PASSAGE SHOWN |
--------------------

‘Don’t Drink the Water’ Becomes ‘Don’t Breathe the Air’ for NFL Players in Mexico

Mexico City

The NFL warned the Oakland Raiders and Houston Texans of the dangers that await them as tourists in Mexico City. The league neglected to highlight the dangers that come from playing football in Mexico City.

“Azteca Stadium is the worst place to ever play a sporting event,” former U.S. men’s national soccer team player Eric Wynalda explained to USA Today. “You can’t breathe. The pollution is so bad that if you don’t have some form of rain that’s brought all that down you are going to be sucking wind.”

Wynalda predicts, “They [will] break a record for how many oxygen masks they have on the sidelines. The combination of being that high up with pollution is just devastating to the body.”

--------------------

MATERIAL PROVIDED |
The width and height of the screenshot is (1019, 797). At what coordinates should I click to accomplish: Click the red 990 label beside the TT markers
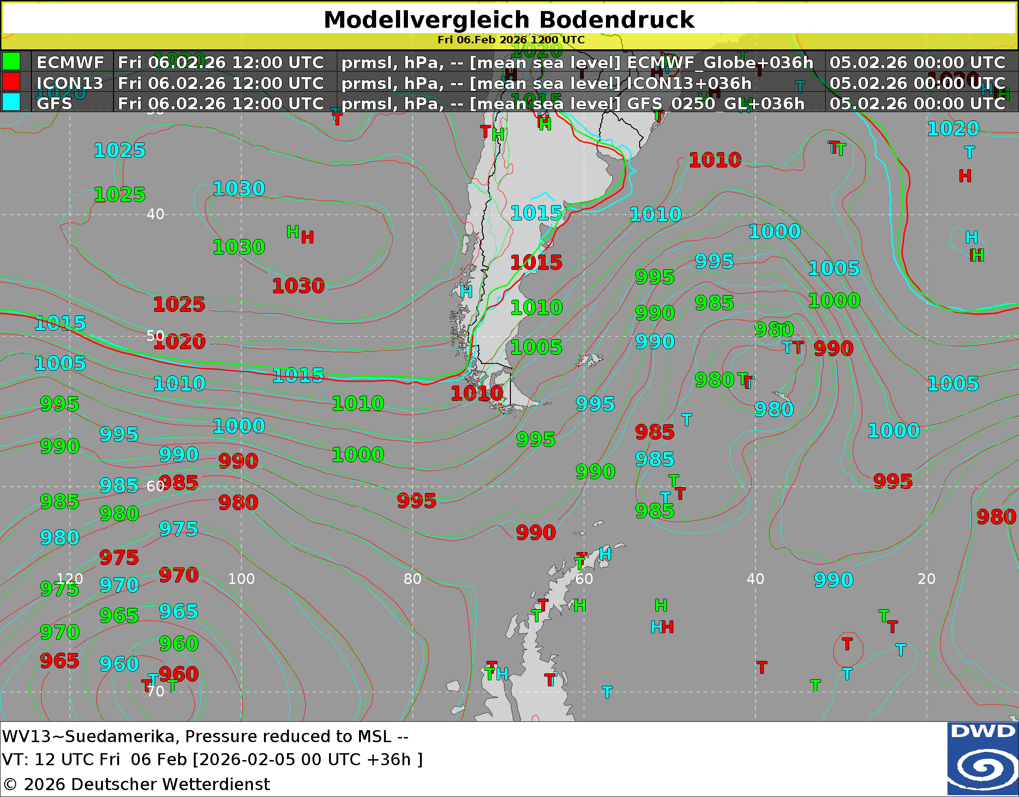click(x=833, y=348)
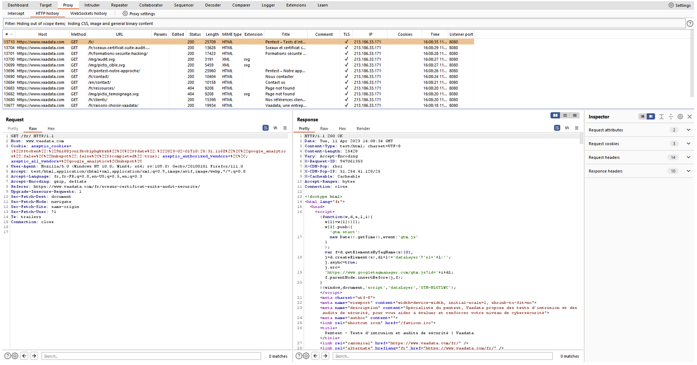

--------------------

TASK SET |
- 1) Decide whether each statement agrees with the article about NFL players in Mexico City. Answer yes or no for each, and quote the words from the article that decide it.
(a) The NFL warned the Oakland Raiders and Houston Texans about dangers they would face as tourists in Mexico City.
(b) The league pointed out the dangers of playing football in Mexico City.
(c) Eric Wynalda predicts a record number of oxygen masks on the sidelines.
- 2) Copy out the article about NFL players in Mexico City word for word, from "The NFL warned" up to and including "football in Mexico City.".
- 3) Resume the article about NFL players in Mexico City, starting right after its last sentence.

RESULTS |
- 1)
(a) Yes: "The NFL warned the Oakland Raiders and Houston Texans of the dangers that await them as tourists in Mexico City."
(b) No: "The league neglected to highlight the dangers that come from playing football in Mexico City."
(c) Yes: "They [will] break a record for how many oxygen masks they have on the sidelines."

- 2)
The NFL warned the Oakland Raiders and Houston Texans of the dangers that await them as tourists in Mexico City. The league neglected to highlight the dangers that come from playing football in Mexico City.

- 3)
Monday night’s game at Estadio Azteca marks the fourth regular-season game played outside of the U.S. this season and the second such contest, atop numerous preseason matchups, in Mexico in NFL history. In 2005, the first and last regular season game held in Mexico, the Cardinals and 49ers drew more than 100,000 to Estadio Azteca, which briefly stood as an NFL attendance record.

Mexico City sits two-thousand feet higher than Denver, whose elevation poses as a major obstacle for visiting franchises. Both Oakland and Houston play home games at not much higher than sea level. Mexico’s capital city also suffers from major pollution problems. The thin and dirty air figures to factor into the Monday Night Football matchup.

The cautionary phrase “Don’t drink the water” now expands to “don’t breathe the air.”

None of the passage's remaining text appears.